New York State Route 14 is a north-south highway near Seneca Lake. NY-14 intersects New York State Route 54 at Dresden.

==Demographics==

As of the census of 2000, there were 1,307 people, 477 households, and 361 families residing in the town. The population density was 57.5 PD/sqmi. There were 696 housing units at an average density of 30.6 /sqmi. The racial makeup of the town was 97.93% White, 0.08% African American, 0.08% Native American, 0.15% Asian, 1.22% from other races, and 0.54% from two or more races. Hispanic or Latino of any race were 2.68% of the population.

There were 477 households, out of which 28.1% had children under the age of 18 living with them, 65.6% were married couples living together, 6.3% had a female householder with no husband present, and 24.3% were non-families. 19.3% of all households were made up of individuals, and 9.9% had someone living alone who was 65 years of age or older. The average household size was 2.72 and the average family size was 3.09.

In the town, the population was spread out, with 26.5% under the age of 18, 6.6% from 18 to 24, 21.8% from 25 to 44, 30.1% from 45 to 64, and 14.9% who were 65 years of age or older. The median age was 41 years. For every 100 females, there were 105.2 males. For every 100 females age 18 and over, there were 98.3 males.

The median income for a household in the town was $39,453, and the median income for a family was $40,350. Males had a median income of $31,625 versus $24,083 for females.

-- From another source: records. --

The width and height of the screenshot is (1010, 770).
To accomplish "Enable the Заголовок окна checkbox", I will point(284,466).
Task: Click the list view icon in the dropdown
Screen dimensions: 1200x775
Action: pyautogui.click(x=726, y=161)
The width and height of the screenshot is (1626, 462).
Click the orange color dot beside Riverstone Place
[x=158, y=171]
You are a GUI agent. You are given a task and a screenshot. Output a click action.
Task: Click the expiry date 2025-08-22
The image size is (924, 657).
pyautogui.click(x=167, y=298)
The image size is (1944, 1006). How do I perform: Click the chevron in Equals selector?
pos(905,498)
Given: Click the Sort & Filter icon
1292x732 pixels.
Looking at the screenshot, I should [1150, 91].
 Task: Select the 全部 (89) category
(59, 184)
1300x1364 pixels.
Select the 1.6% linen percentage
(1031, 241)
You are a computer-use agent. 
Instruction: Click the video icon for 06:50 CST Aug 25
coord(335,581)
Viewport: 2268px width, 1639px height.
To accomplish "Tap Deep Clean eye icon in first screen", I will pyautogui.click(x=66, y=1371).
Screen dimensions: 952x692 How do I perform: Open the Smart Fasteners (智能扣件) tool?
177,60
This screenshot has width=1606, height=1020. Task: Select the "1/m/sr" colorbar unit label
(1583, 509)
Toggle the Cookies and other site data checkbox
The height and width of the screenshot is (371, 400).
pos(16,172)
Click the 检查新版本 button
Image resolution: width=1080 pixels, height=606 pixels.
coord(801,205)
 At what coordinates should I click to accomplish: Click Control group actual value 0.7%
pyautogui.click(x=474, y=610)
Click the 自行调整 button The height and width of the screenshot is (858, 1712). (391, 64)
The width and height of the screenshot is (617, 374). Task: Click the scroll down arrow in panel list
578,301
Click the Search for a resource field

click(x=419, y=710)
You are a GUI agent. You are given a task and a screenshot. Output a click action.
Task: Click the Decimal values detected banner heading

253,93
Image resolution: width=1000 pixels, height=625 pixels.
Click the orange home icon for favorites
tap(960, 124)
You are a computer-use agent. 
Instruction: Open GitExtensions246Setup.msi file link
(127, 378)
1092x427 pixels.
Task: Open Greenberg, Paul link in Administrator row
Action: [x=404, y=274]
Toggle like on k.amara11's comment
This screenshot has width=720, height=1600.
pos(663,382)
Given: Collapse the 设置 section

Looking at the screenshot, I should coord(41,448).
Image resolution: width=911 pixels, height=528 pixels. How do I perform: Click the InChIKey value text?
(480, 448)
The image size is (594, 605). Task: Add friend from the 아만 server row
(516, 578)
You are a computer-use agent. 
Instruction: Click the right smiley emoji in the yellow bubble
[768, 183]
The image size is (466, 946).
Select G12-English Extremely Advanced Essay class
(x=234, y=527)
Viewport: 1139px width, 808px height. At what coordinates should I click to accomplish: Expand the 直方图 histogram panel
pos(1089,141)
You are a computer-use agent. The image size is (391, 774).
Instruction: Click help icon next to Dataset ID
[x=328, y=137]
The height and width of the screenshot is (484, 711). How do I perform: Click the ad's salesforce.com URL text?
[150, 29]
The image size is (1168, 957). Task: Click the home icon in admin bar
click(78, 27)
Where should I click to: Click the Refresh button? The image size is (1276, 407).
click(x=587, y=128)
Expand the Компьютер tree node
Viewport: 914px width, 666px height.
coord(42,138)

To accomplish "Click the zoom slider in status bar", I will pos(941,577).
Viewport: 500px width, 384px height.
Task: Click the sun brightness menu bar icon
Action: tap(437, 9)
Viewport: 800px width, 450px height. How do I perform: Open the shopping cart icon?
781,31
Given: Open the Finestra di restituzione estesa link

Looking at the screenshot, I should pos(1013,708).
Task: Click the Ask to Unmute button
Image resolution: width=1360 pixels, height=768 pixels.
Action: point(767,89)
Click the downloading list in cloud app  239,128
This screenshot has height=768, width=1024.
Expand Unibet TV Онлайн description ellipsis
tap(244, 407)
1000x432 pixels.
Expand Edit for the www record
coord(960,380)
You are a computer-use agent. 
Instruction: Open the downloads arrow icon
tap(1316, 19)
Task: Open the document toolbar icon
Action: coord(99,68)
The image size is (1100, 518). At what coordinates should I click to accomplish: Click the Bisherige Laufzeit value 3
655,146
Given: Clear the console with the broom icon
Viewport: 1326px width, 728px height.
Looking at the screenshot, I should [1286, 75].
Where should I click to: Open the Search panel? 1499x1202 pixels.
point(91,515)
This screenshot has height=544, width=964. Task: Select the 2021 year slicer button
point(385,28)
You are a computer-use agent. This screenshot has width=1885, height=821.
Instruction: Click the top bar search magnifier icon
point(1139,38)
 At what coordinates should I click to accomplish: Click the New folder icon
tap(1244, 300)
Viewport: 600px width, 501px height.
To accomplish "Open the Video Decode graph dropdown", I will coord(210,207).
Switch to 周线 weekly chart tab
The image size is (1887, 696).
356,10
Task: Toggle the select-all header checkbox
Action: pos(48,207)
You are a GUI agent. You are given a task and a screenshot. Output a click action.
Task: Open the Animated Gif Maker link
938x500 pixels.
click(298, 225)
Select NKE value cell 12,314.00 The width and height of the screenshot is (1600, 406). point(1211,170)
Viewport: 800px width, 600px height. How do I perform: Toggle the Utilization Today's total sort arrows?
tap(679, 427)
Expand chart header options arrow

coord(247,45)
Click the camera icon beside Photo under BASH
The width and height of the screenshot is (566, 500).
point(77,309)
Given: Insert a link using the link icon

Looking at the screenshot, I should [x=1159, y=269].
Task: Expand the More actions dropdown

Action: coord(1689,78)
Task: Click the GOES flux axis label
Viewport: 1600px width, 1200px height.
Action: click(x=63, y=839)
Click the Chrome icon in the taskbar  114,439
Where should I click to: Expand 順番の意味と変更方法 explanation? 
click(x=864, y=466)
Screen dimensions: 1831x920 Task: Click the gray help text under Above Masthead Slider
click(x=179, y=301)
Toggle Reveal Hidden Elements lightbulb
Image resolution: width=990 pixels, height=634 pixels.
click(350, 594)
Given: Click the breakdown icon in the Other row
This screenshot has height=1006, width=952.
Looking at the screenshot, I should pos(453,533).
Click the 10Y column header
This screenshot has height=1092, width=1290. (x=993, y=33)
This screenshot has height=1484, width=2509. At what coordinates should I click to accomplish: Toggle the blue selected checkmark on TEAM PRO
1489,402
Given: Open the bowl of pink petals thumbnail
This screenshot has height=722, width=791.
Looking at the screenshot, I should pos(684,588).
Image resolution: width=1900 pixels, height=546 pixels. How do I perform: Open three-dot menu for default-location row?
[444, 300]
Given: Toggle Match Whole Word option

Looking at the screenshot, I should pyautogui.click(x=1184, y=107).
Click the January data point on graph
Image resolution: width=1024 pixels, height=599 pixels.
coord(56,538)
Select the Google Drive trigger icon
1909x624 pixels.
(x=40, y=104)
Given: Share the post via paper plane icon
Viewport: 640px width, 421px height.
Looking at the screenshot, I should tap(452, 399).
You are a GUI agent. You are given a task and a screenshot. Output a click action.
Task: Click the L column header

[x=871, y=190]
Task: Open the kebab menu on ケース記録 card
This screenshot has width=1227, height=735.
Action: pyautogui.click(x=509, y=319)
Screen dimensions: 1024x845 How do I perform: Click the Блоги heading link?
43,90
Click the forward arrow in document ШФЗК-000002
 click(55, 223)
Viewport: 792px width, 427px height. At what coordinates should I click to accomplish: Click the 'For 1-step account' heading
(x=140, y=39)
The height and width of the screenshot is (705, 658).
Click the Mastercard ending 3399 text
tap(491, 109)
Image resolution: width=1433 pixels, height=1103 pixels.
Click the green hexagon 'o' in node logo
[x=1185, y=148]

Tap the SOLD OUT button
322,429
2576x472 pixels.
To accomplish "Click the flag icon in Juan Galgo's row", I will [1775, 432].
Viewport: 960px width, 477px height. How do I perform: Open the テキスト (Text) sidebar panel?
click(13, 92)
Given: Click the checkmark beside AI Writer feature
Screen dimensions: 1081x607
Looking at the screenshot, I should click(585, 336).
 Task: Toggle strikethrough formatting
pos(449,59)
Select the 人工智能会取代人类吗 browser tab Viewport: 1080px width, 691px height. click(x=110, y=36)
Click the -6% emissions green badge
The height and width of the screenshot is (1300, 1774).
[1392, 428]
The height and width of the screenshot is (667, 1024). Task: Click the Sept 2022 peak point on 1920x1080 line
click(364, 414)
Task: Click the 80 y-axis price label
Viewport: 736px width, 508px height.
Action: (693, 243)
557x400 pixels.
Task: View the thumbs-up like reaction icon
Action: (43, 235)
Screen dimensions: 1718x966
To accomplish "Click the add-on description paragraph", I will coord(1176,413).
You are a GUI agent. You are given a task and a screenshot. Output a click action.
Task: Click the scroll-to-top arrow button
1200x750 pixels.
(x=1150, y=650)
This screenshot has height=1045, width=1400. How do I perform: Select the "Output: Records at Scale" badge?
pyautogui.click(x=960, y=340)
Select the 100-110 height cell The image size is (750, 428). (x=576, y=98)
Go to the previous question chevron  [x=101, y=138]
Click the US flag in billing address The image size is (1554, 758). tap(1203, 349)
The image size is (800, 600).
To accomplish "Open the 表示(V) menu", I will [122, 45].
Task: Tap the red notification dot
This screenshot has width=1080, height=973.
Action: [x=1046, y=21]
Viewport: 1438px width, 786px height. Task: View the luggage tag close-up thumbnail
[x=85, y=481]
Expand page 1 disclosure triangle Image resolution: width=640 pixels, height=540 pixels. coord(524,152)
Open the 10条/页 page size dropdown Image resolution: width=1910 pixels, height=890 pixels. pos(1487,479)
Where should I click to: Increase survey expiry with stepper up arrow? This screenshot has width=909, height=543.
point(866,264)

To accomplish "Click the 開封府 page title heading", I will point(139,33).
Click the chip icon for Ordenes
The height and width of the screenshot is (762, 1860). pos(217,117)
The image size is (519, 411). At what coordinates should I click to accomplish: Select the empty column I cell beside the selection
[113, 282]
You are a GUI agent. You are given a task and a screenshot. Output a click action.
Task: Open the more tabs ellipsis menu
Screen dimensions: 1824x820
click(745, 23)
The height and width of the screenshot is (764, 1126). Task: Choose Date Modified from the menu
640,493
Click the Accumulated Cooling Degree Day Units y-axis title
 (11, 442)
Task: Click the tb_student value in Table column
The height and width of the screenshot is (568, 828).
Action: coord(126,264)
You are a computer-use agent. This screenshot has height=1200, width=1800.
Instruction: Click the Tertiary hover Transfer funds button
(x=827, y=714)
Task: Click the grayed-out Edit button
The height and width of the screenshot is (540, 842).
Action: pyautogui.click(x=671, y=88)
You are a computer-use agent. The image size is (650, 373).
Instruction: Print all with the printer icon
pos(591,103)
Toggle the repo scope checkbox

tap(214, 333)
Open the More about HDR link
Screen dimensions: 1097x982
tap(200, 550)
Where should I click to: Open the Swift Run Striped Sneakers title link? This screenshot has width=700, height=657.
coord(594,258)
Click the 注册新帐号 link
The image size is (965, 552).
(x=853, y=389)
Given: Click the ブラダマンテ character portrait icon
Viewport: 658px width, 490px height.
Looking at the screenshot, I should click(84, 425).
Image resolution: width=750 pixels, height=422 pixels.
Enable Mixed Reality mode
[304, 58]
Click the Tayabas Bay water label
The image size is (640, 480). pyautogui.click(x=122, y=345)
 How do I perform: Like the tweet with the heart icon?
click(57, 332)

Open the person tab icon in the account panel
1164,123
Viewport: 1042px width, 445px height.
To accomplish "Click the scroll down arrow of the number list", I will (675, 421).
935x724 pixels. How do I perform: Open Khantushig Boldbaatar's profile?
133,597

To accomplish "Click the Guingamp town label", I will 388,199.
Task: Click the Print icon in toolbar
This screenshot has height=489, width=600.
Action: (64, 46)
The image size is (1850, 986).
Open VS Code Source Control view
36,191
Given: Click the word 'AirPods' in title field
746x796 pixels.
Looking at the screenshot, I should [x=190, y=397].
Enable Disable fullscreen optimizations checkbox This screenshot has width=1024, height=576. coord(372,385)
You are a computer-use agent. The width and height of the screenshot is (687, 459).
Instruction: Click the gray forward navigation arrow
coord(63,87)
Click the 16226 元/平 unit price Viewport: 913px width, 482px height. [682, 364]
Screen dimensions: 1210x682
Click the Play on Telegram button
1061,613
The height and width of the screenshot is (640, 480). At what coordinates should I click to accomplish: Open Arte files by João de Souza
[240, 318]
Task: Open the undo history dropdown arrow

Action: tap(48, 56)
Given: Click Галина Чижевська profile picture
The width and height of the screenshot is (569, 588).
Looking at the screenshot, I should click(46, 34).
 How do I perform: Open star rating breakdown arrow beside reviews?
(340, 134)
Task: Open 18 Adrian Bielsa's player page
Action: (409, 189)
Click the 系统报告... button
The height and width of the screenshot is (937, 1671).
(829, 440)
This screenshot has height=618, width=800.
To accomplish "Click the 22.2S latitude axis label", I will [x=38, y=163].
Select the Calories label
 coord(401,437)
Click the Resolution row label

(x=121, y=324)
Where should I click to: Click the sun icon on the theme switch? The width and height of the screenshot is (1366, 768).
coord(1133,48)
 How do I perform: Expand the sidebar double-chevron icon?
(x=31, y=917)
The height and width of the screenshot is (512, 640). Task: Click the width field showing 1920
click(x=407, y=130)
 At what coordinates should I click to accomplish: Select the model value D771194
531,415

The per capita income for the town was $15,955. About 7.6% of families and 12.0% of the population were below the poverty line, including 23.1% of those under age 18 and 5.1% of those age 65 or over.

Historical population
| Census | Pop. | Note | %± |
| 1860 | 1,364 |  | — |
| 1870 | 1,281 |  | −6.1% |
| 1880 | 1,245 |  | −2.8% |
| 1890 | 1,197 |  | −3.9% |
| 1900 | 1,065 |  | −11.0% |
| 1910 | 1,018 |  | −4.4% |
| 1920 | 916 |  | −10.0% |
| 1930 | 804 |  | −12.2% |
| 1940 | 765 |  | −4.9% |
| 1950 | 948 |  | 23.9% |
| 1960 | 1,007 |  | 6.2% |
| 1970 | 1,186 |  | 17.8% |
| 1980 | 1,363 |  | 14.9% |
| 1990 | 1,269 |  | −6.9% |
| 2000 | 1,307 |  | 3.0% |
| 2010 | 1,282 |  | −1.9% |
| 2016 (est.) | 1,249 |  | −2.6% |
U.S. Decennial Census

== Communities and locations in the Town of Torrey ==
- Cascade Mills - A hamlet on the banks of Keuka Lake Outlet.
- Dresden - The Village of Dresden on the shore of Lake Seneca and on NY-14.
- Long Point - A projection into Seneca Lake in the southern part of the town.
- Mays Mills - A hamlet on the bank of Keuka Lake Outlet.
- Milo - A location on the western town line in the south of Torrey.
- Perry Point - A projection into Seneca Lake, south of Dresden.
- Ryal Corners - A location northwest of Dresden on NY-14 at Larzellere Road.
- Townsend Corners - A location in the southern part of the town.